● **Task to carry out**: Scan the records below for the line with "836x693 pixels. How" and the line with "Open the CSS". Repeat those two lines and every line between them exactly, and nothing else.
=== Begin Enclosure ===
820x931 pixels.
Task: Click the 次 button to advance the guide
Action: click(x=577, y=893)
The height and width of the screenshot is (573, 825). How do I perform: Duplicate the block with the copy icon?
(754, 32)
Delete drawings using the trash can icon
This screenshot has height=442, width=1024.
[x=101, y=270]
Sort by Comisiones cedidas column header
=== End Enclosure ===
=== Begin Enclosure ===
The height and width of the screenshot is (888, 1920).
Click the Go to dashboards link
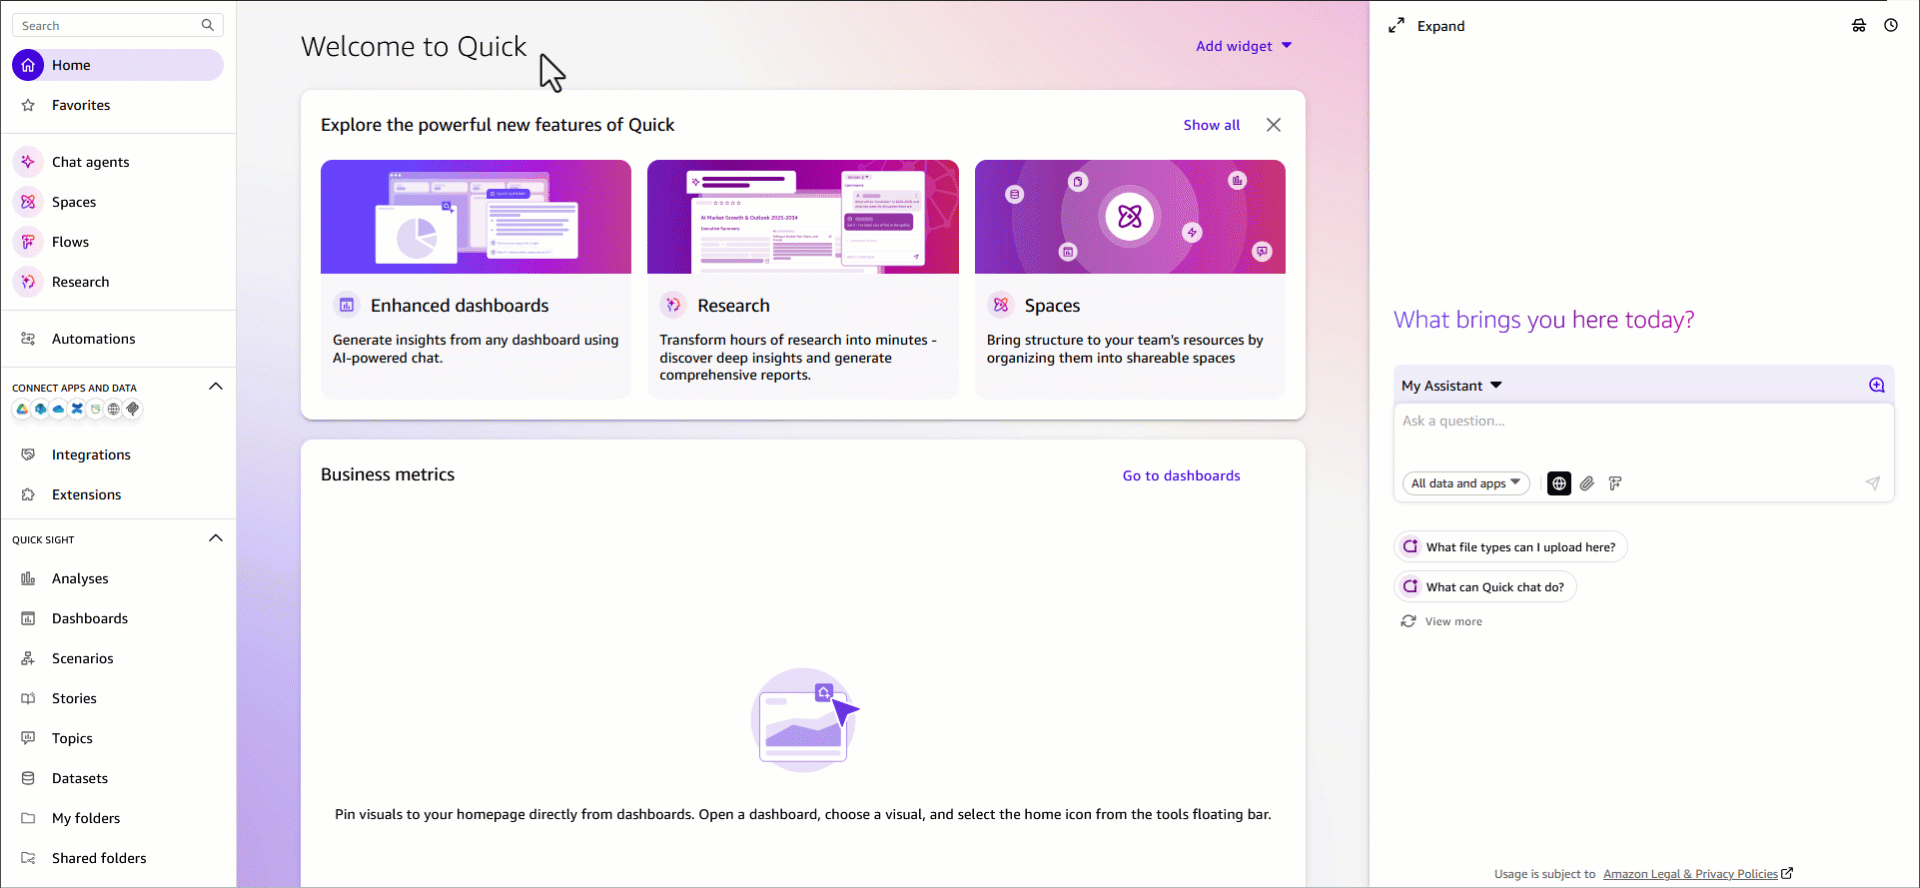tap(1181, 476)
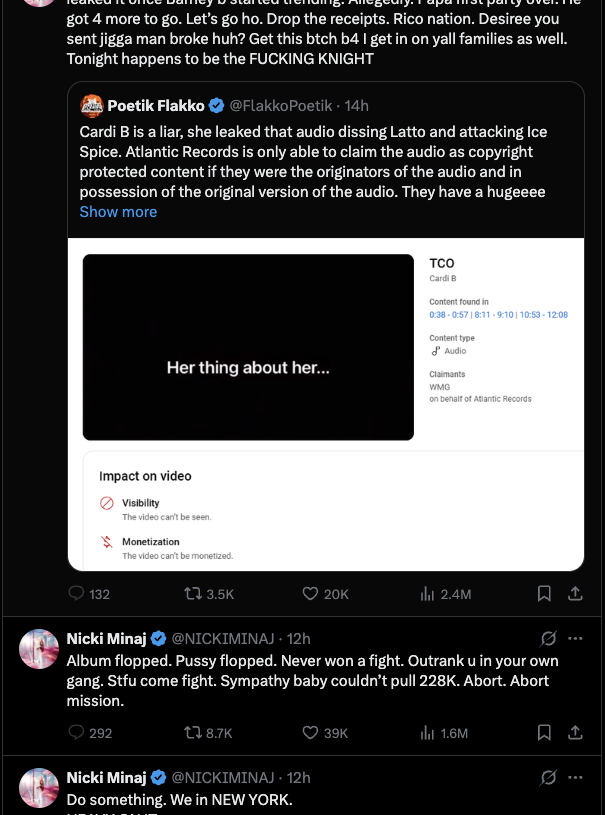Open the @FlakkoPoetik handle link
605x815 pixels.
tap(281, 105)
=== End Enclosure ===
=== Begin Enclosure ===
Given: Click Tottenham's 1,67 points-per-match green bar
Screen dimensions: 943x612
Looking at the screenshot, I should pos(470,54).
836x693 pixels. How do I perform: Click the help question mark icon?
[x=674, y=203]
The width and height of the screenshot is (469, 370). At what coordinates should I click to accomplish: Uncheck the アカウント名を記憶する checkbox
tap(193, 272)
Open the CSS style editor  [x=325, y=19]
=== End Enclosure ===
● **Written response**:
836x693 pixels. How do I perform: Click the help question mark icon?
[x=674, y=203]
The width and height of the screenshot is (469, 370). At what coordinates should I click to accomplish: Uncheck the アカウント名を記憶する checkbox
tap(193, 272)
Open the CSS style editor  [x=325, y=19]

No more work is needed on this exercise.